There are many alleles, genes or groups of genes which do similar but slightly different things.
The ACE gene for example comes generally in two versions.
One version gives the carrier the ability to put on muscle mass quickly, mostly fast twitching fibres. In terms of sport these people make good sprinters.
The other version does not allow fast muscle growth and the muscles tend to have more slow twitching fibres. Carriers do better at endurance sports.

This gene also affects the carriers decision making process with carriers of the former version being more decisive and quicker about it while the latter tend to procrastinate a bit more.

Thirdly it also affects the carriers longevity with the carriers of the second version living on average 10-15 years longer than carriers of the first.

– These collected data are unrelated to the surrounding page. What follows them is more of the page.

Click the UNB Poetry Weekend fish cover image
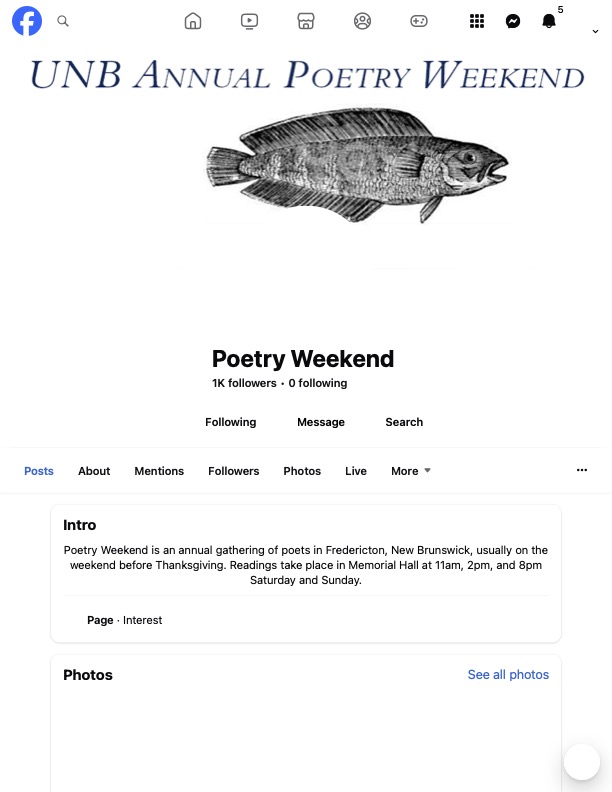Viewport: 612px width, 792px height. pos(356,165)
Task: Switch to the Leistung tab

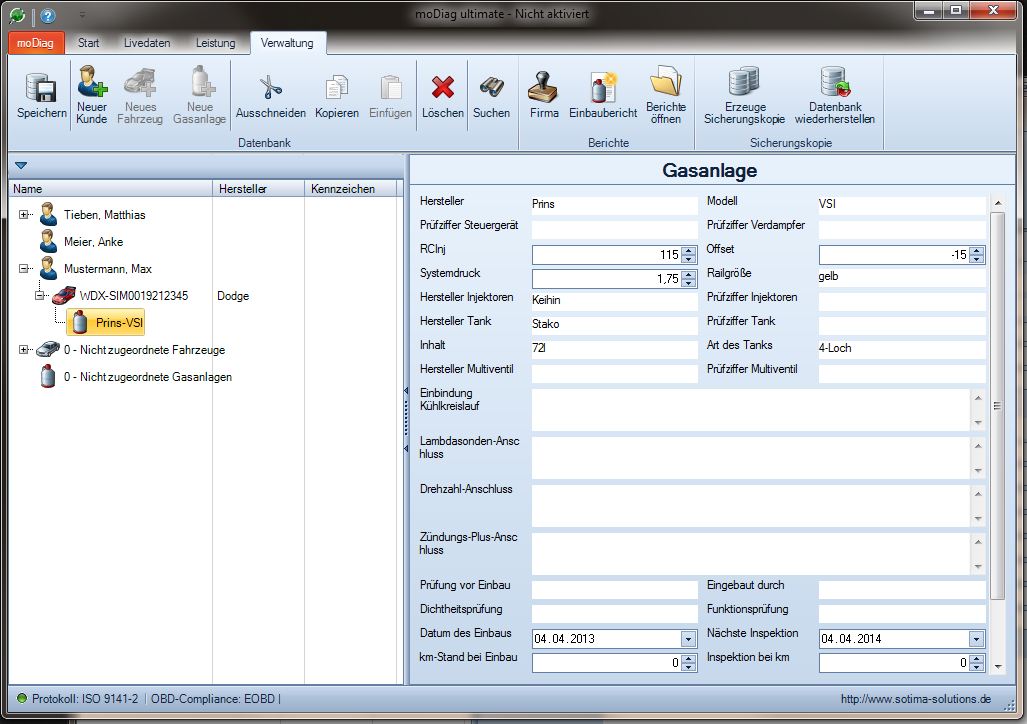Action: tap(215, 43)

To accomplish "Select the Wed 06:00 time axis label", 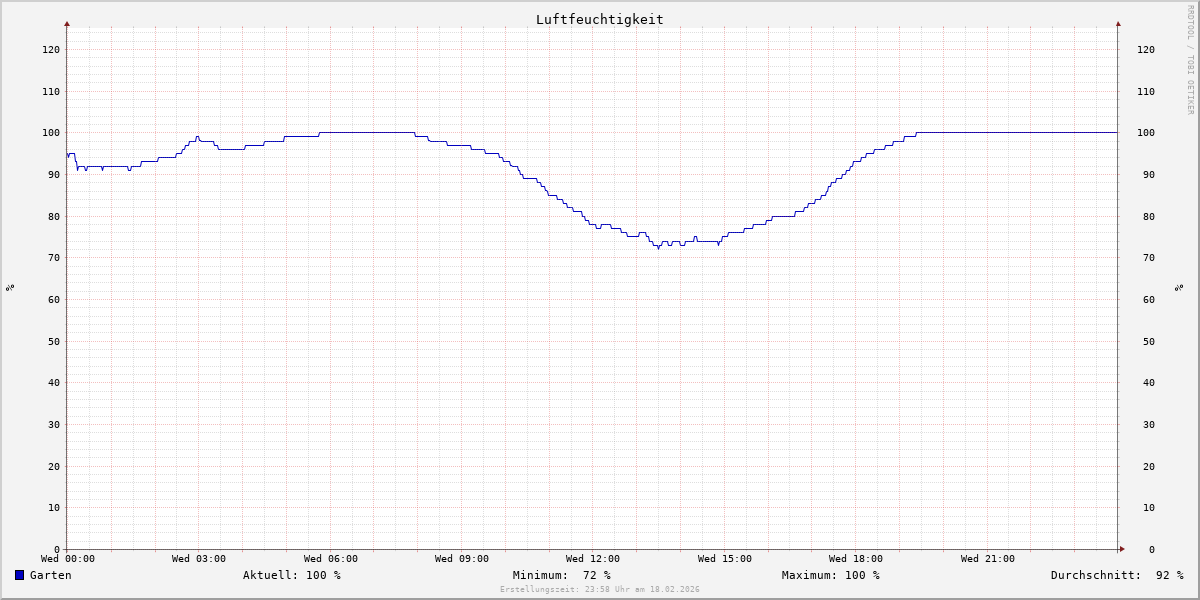I will (x=330, y=559).
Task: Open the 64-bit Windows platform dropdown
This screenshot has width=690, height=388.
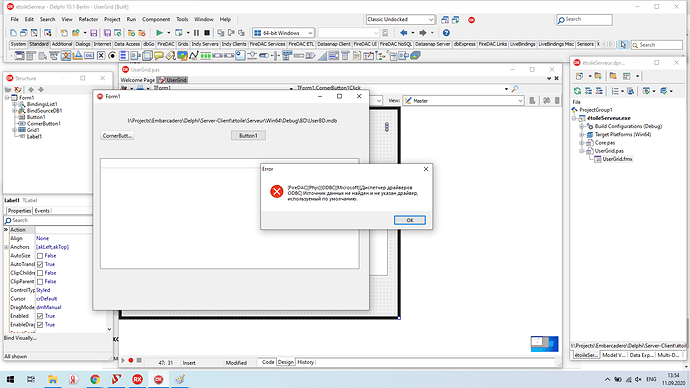Action: pyautogui.click(x=283, y=33)
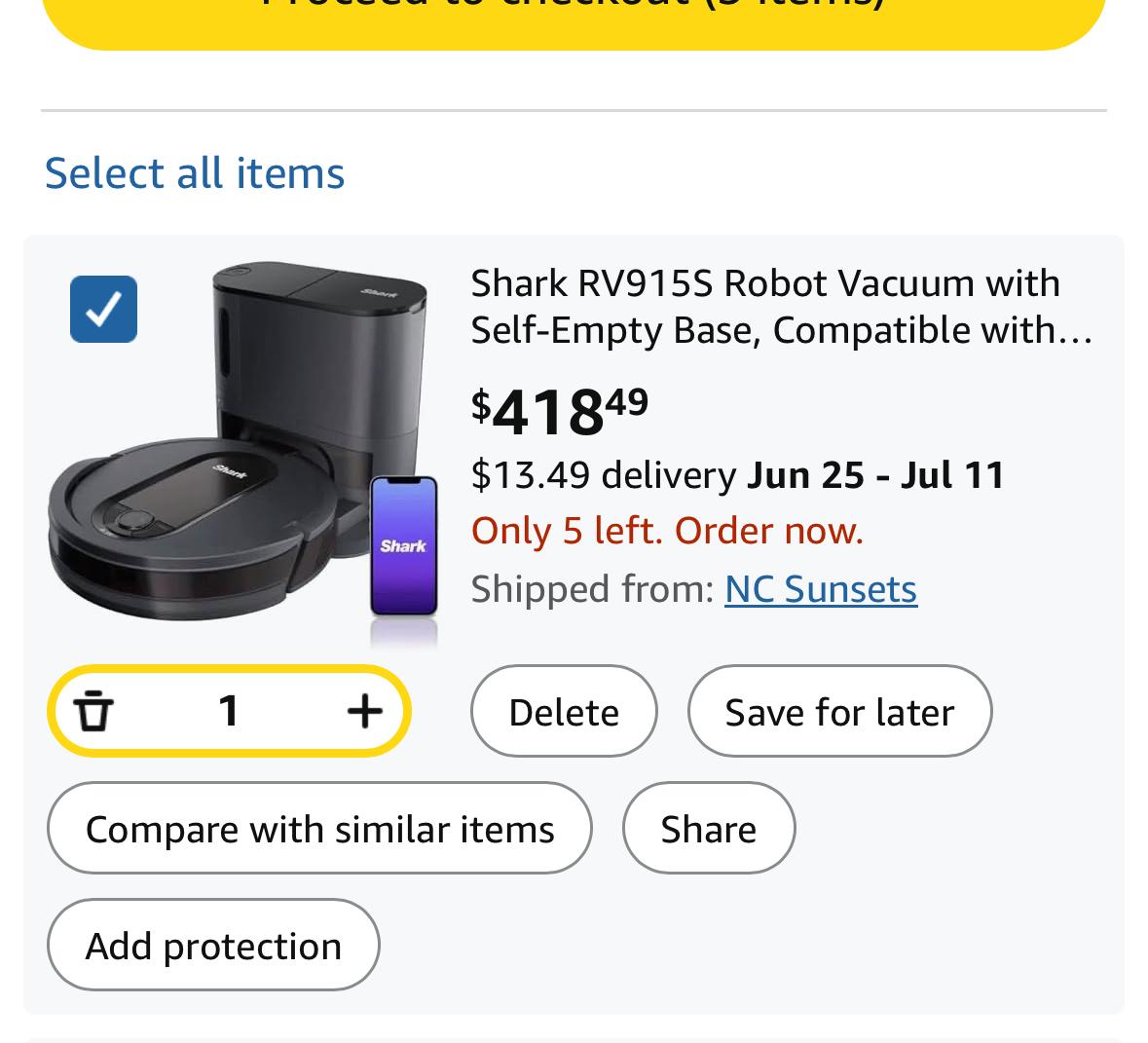Click Add protection button

[213, 945]
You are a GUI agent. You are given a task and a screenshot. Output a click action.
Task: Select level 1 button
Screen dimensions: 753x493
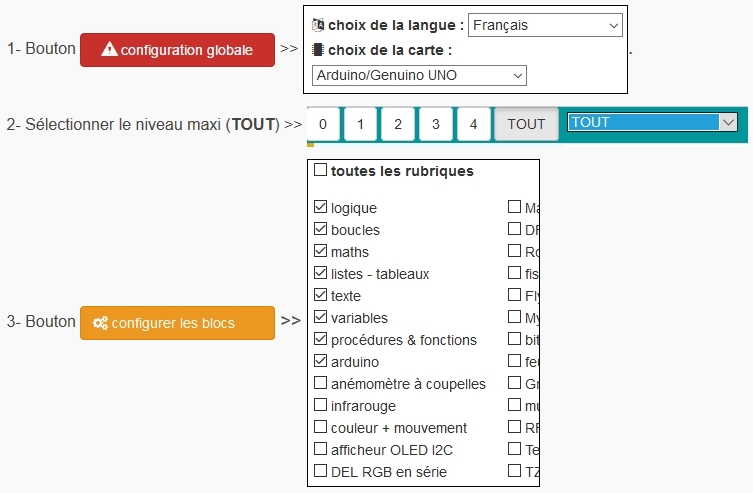pos(360,124)
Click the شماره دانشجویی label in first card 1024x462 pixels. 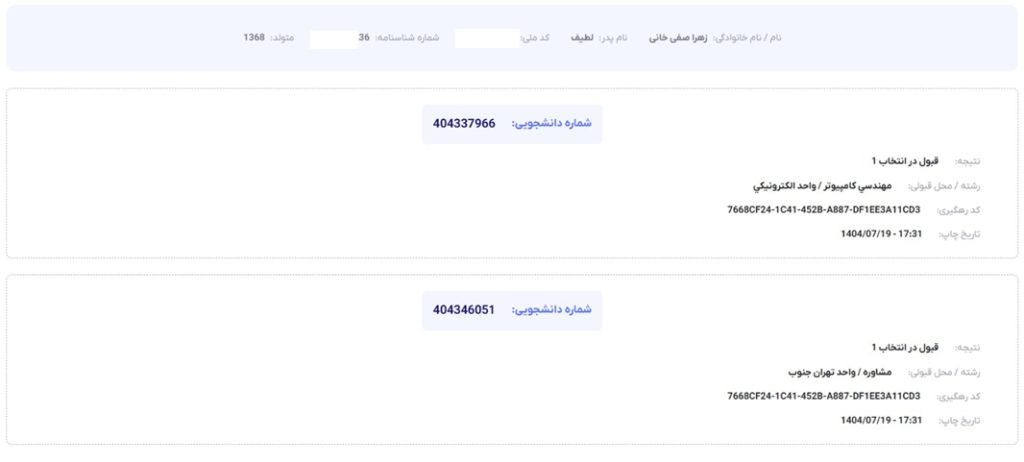pyautogui.click(x=552, y=123)
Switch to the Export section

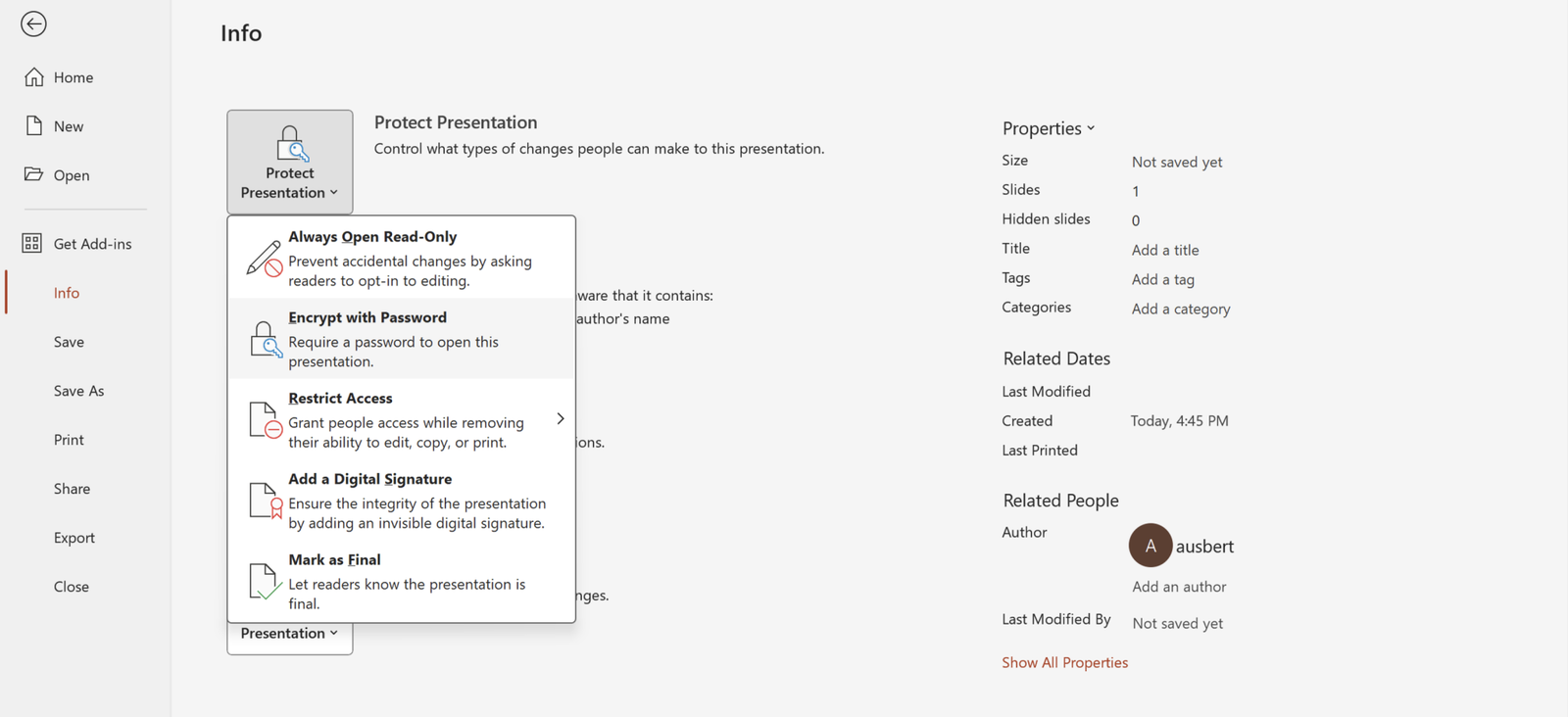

The number of copies of a gene also can vary between individuals.
Some genes can be disadvantageous if too few copies are present but equally bad if there are too many copies but with vastly different symptoms.


Furthermore research has shown that if one is blind from birth the audio processing takes over parts of the visual cortex. These people can 'hear' substantially better than seeing people. However if someone goes blind later on in life ie sometime after birth they will not be able to train their hearing to be any better than non-visually impaired folks could.


PS: This is just to give a gist of how things are/work, in reality it is lot more complex and we are yet only scratching the surface of this line of research.
The real mystery begins when switched on genes produce proteins plus how and why these proteins are folded. For example: The protein which causes Mad Cow Disease is normally perfectly harmless, only when it is folded in a particular way does it become deadly.